Fun Fact: The one thing that married couples always agree on is that most fights are started by their spouse.

@NYC_Blonde

Rihanna knows that diamonds are buried in volcanic rocks and those beautiful things in the sky are just hot balls of gas, right?

@kwkorpi

Son hunted 4 part of our family dinner 2night! With steady nerve & calm focus, he tracked down the hot dog buns for us at the grocery store.

@lizzzzzielogan

Just be thankful you aren’t quarantined with a roommate who has decided to work her way through the Taylor swift songbook on guitar, which she can barely play (me it’s me I’m doing that)

@Paulmay018

Suggested movie theater prices: Adults – $9.00, Under 12 – $ 6.00, Under 3 – $249.00

@ArfMeasures

DATE: What’s your favourite movie?

ME: Kill Bill

DATE: Oh.

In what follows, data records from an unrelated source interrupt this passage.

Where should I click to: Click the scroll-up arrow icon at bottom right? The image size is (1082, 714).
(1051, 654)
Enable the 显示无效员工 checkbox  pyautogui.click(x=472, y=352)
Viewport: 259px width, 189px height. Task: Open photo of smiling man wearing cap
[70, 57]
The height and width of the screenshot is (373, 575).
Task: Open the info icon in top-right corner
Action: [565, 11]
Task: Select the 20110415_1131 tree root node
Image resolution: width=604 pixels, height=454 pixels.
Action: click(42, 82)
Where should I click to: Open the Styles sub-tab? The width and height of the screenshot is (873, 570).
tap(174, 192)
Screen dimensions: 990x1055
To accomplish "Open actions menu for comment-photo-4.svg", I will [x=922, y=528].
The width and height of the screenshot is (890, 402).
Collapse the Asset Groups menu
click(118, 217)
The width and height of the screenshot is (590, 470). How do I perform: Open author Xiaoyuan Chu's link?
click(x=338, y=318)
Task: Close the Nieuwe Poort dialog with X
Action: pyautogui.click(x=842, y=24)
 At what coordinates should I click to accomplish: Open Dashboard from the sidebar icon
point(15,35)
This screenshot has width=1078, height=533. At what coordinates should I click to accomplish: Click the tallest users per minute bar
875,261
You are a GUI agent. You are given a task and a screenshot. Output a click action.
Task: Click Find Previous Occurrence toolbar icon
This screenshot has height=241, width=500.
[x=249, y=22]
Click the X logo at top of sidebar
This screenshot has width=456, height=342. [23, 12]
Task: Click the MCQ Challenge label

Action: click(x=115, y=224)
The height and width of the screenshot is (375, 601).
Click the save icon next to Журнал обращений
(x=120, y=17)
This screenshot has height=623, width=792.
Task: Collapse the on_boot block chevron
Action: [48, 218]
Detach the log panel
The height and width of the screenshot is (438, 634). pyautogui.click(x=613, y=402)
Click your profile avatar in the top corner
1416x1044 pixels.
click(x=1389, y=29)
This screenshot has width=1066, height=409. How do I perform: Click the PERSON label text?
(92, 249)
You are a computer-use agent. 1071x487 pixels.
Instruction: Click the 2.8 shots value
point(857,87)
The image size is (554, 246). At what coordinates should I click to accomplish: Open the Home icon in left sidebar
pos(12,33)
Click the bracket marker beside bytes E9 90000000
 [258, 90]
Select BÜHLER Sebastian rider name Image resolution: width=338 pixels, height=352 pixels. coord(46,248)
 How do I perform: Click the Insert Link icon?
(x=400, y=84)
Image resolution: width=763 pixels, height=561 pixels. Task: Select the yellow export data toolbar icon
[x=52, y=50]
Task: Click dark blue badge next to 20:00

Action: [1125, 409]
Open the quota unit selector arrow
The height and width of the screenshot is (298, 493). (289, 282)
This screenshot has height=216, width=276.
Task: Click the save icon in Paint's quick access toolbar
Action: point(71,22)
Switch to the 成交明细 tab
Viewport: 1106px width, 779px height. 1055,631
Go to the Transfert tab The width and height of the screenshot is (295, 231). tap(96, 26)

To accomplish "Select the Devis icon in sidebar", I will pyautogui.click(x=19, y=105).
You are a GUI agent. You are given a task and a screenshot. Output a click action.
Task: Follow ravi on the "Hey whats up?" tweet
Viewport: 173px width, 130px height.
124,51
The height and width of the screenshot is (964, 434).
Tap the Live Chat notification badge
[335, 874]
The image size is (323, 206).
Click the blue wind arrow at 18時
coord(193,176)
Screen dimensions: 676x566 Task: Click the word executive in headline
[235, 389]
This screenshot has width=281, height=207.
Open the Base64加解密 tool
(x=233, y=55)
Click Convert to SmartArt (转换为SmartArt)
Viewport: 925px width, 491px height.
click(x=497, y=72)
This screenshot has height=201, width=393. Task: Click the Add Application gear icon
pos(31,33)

I prefer things more sophisticated

ME [long pause] Killiam William

@clichedout

ME: we have a problem, they’re out of hot dogs

HER: that’s ok, i’m vegan

ME: ok we have two problems

@SteveKoehler22

Fiber Monday is a great idea…
but is once a year often enough ?

Oh….it’s Cyber Monday ?

Never mind.

@SamePageDifDay

Soo… I guess when he asked for my number he didn’t mean how many lovers I’ve had?